While Carl Engel sought to explain non-Western music within the context of comparative East–West research, underwritten by Tylorian concepts of cultural unity, he does not, like his predecessors, project a teleological historiography leading ineluctably from the primitive East to the civilized West. Nevertheless, conventional developmental teleologies remained fixed in musicological consciousness, and were subsumed into the increasingly popular debates about the origin and evolution of music. The well-recorded debates about the origins of music leave little doubt that non-Western music was considered a living fossil, and that modern European music was its direct and more developmentally evolved descendant.
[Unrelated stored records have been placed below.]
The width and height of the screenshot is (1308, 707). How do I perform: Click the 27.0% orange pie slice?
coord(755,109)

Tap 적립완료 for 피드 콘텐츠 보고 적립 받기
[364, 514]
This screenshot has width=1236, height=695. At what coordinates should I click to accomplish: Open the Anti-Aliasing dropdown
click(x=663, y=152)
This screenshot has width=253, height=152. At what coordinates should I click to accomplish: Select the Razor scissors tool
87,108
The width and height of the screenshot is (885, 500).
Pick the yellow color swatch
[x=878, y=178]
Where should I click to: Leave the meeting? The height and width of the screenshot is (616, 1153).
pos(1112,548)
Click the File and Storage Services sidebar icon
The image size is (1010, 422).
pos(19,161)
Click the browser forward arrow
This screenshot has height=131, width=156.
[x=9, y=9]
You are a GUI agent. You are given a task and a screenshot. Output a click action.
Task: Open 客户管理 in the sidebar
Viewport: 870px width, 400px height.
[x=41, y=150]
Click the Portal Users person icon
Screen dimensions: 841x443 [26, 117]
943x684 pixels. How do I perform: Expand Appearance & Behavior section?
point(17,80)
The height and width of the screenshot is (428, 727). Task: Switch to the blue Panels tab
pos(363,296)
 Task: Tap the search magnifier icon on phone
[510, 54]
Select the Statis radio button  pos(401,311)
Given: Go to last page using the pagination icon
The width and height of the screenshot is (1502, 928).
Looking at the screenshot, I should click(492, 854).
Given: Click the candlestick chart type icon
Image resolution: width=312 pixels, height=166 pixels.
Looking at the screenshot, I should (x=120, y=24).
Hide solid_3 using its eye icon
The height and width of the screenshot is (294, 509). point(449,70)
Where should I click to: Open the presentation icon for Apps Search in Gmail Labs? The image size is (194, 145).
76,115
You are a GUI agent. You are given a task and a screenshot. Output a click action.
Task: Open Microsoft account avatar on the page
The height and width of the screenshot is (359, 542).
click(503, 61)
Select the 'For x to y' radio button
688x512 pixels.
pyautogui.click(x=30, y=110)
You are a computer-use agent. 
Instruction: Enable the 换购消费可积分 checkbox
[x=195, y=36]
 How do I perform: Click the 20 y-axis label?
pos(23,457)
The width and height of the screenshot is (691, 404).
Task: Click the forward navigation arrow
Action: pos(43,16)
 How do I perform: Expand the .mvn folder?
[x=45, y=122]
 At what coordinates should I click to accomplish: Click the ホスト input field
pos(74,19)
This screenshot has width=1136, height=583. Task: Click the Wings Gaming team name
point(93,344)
Indeed, evolution effectively became a scientifically approbated substitute for broad conceptions of East–West or savage–civilized historical teleology, as evident in Herbert Spencer’s controversial article “The Origin and Function of Music” (1857): “That music is a product of civilization is manifest: for though some of the lowest savages have their dance-chants, these are of a kind scarcely to be signified by the title musical: at most they supply but the vaguest rudiment of music properly so called.” Although he was apt to change various aspects of his argument to suit the criticisms, Spencer retained a dogged belief in the progression from primitive to civilized, from East to West, and from savage to evolved:

In music progressive integration is displayed in more numerous ways. The simple cadence embracing but a few notes, which in the chants of savages is monotonously repeated, becomes, among civilized races, a long series of different musical phrases combined into one whole; and so complete is the integration that the melody cannot be broken off in the middle nor shorn of its final note, without giving us a painful sense of incompleteness. When to the air, a bass, a tenor, and an alto are added; and when to the different voice-parts there is joined an accompaniment; we see integration of another order which grows naturally more elaborate. And the process is carried a stage higher when these complex solos, concerted pieces, choruses, and orchestral effects are combined into the vast ensemble of an oratorio or a musical drama.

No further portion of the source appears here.